Below are records with pictures in them. Transcribe everything from the line containing "Task: Adjust the" down to the line containing "Task: Open the", exactly, and leave the pictures behind.

- Opening Delimiter -

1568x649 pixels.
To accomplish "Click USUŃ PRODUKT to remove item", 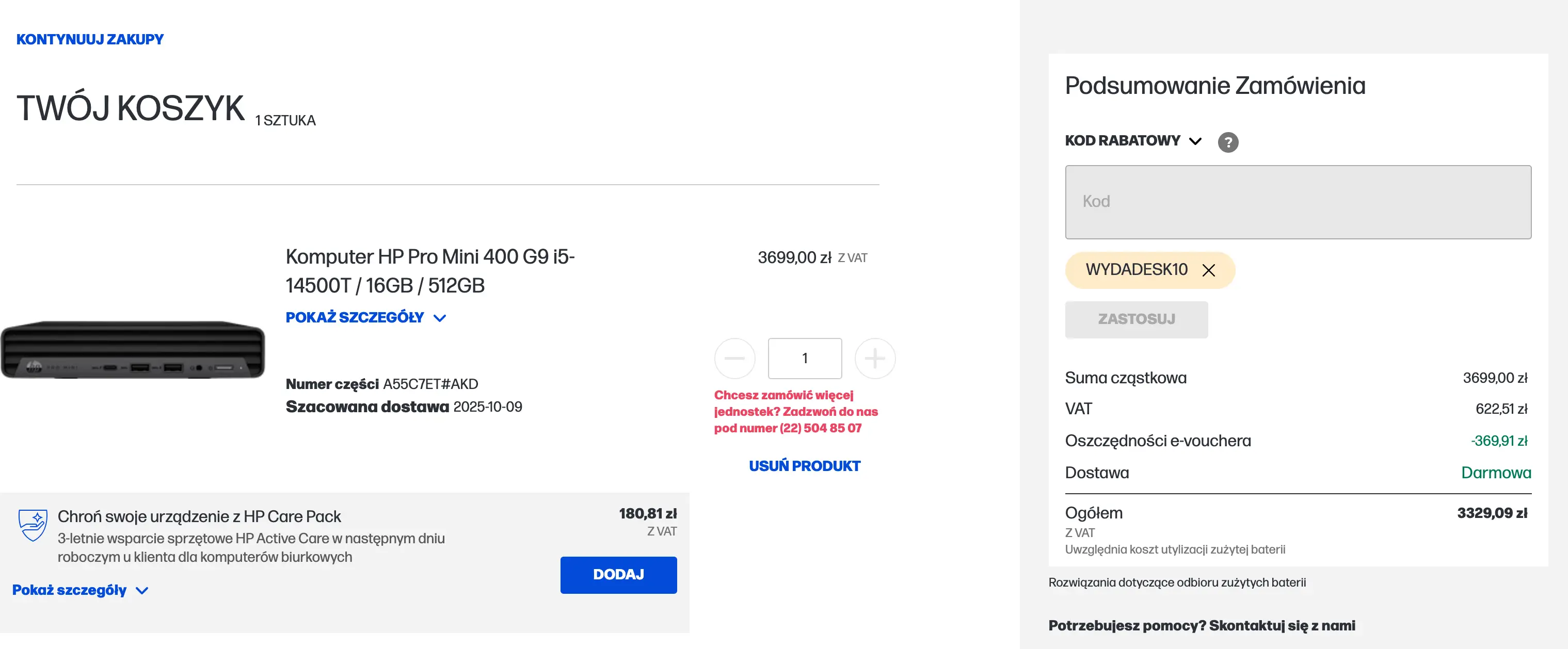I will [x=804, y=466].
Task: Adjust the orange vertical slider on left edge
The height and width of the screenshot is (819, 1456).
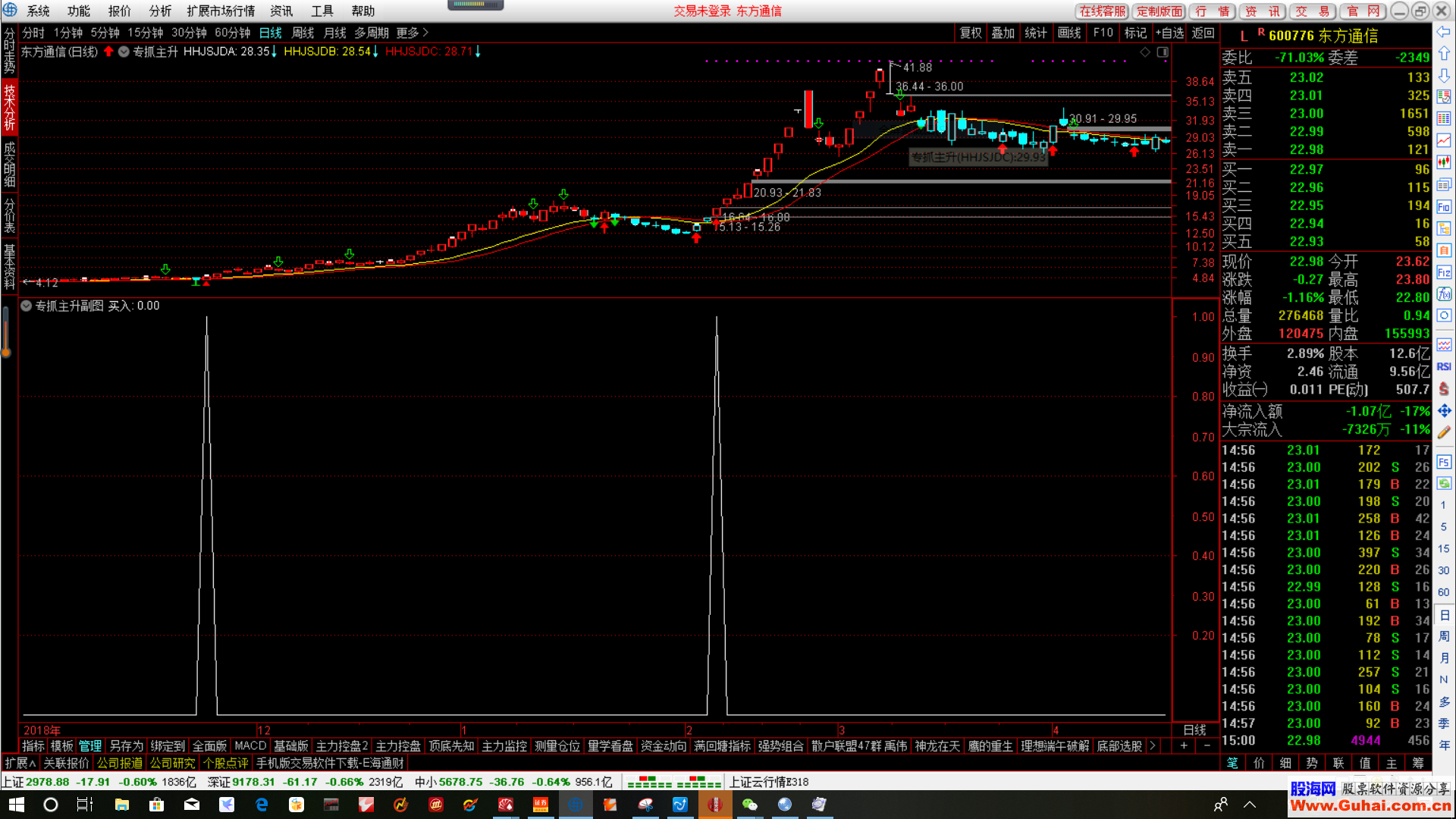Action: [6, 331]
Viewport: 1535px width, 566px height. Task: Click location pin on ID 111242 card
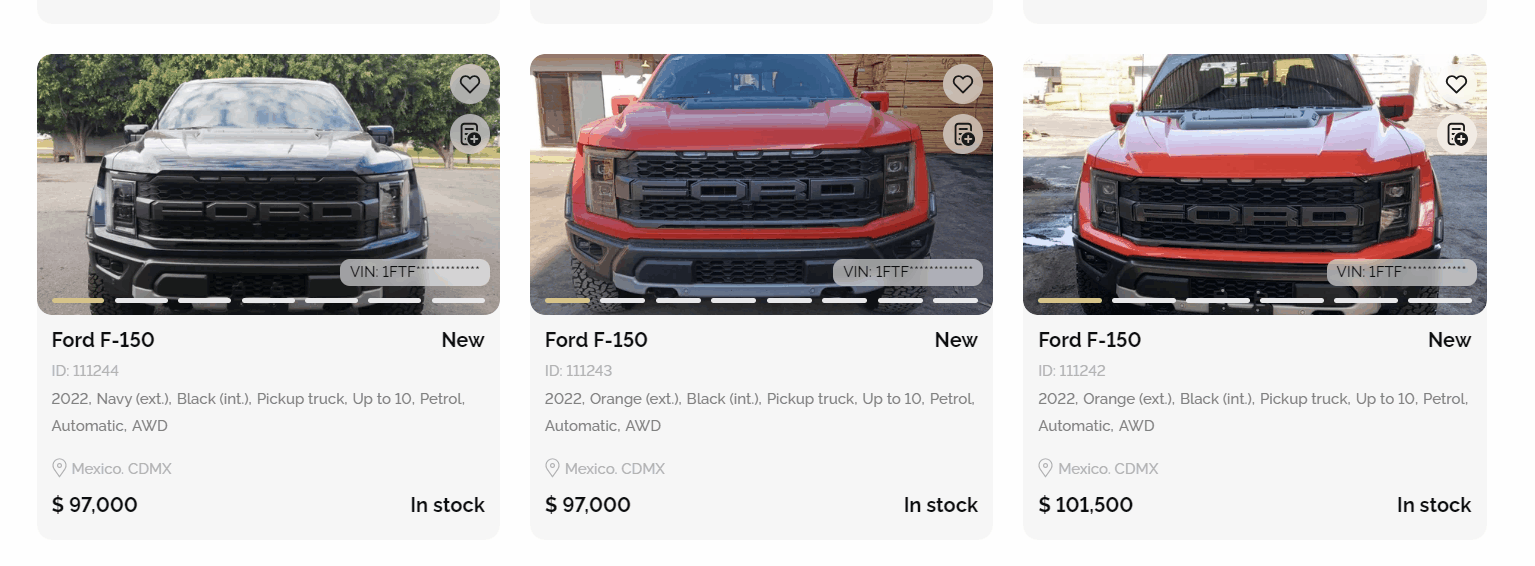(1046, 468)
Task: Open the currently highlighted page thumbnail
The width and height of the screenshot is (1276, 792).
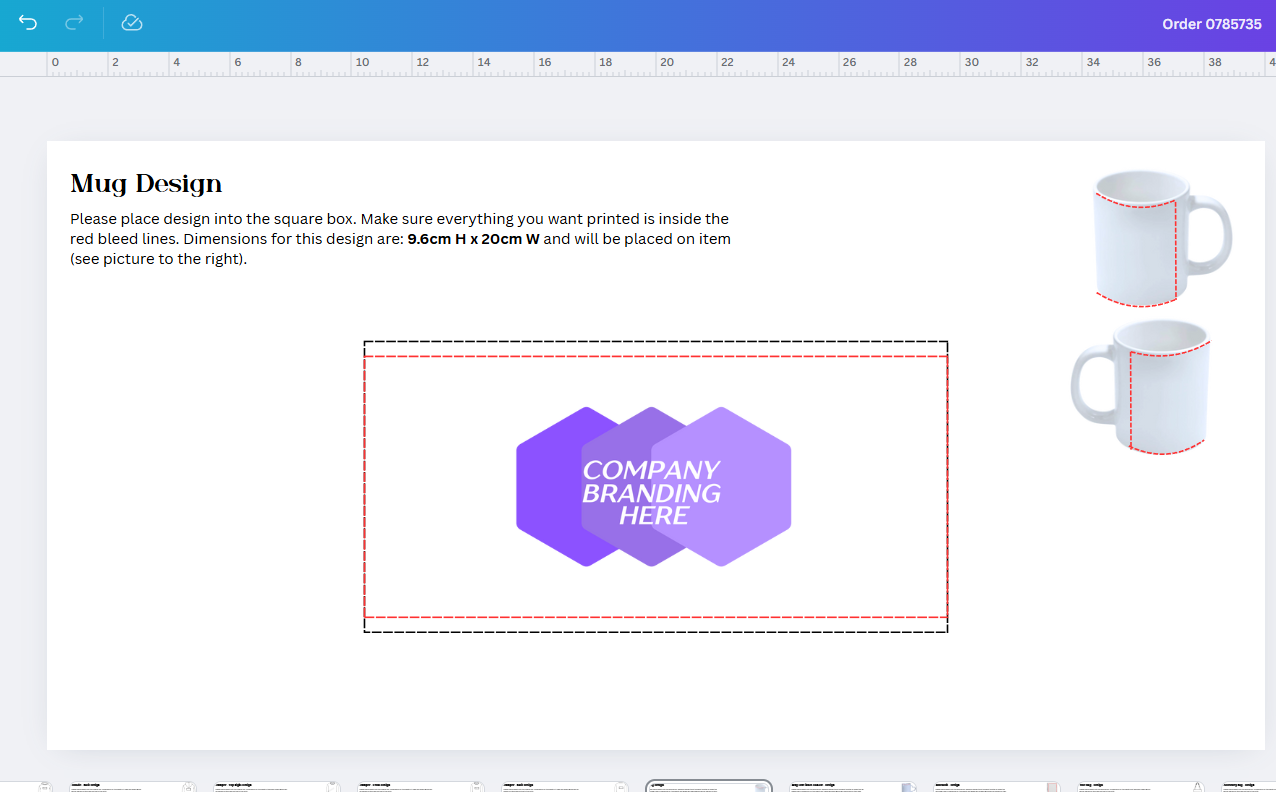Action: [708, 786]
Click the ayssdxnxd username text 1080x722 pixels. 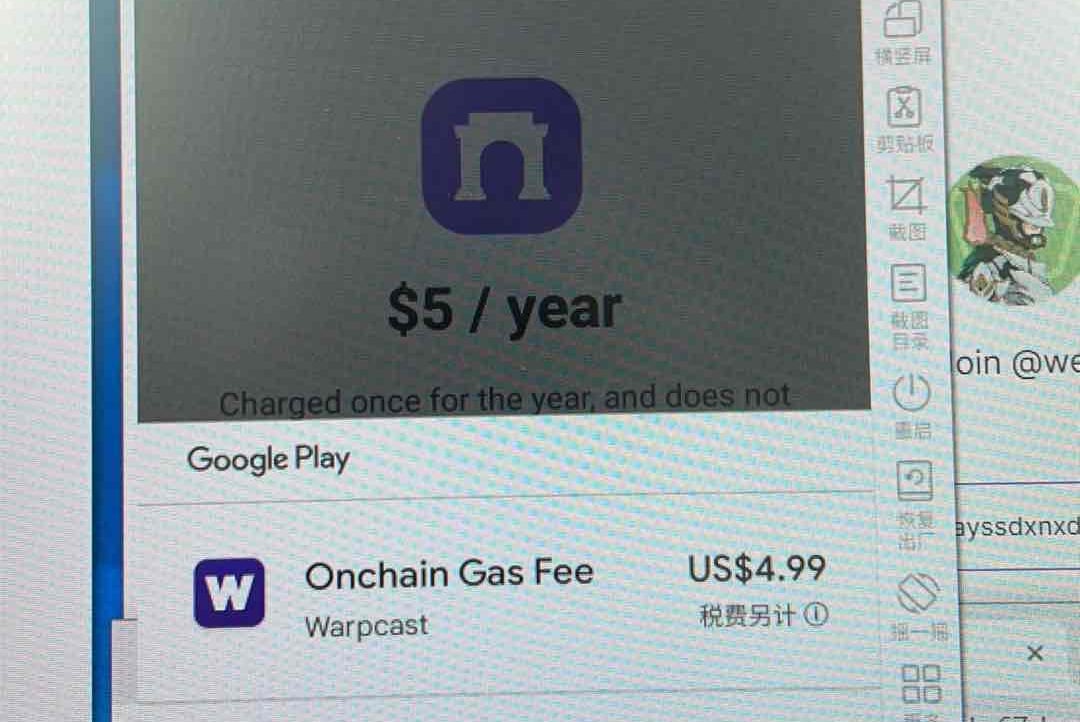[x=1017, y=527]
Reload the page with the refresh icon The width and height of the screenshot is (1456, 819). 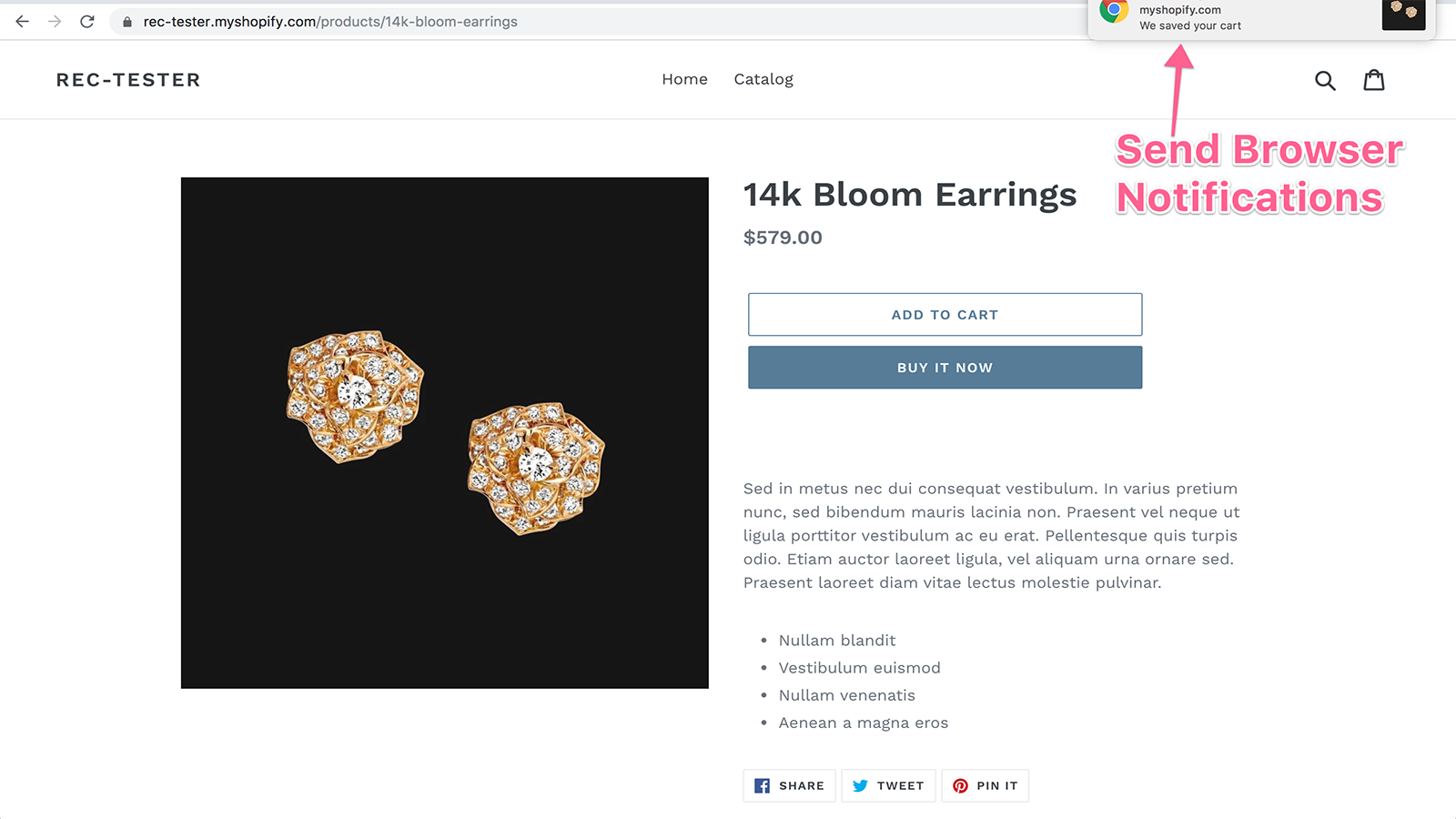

- Closing Delimiter -

__ANSWER TO THIS PROBLEM__.
Task: Adjust the orange vertical slider on left edge
The height and width of the screenshot is (819, 1456).
Action: [6, 331]
Viewport: 1535px width, 566px height. Task: Click location pin on ID 111242 card
(1046, 468)
Task: Open the currently highlighted page thumbnail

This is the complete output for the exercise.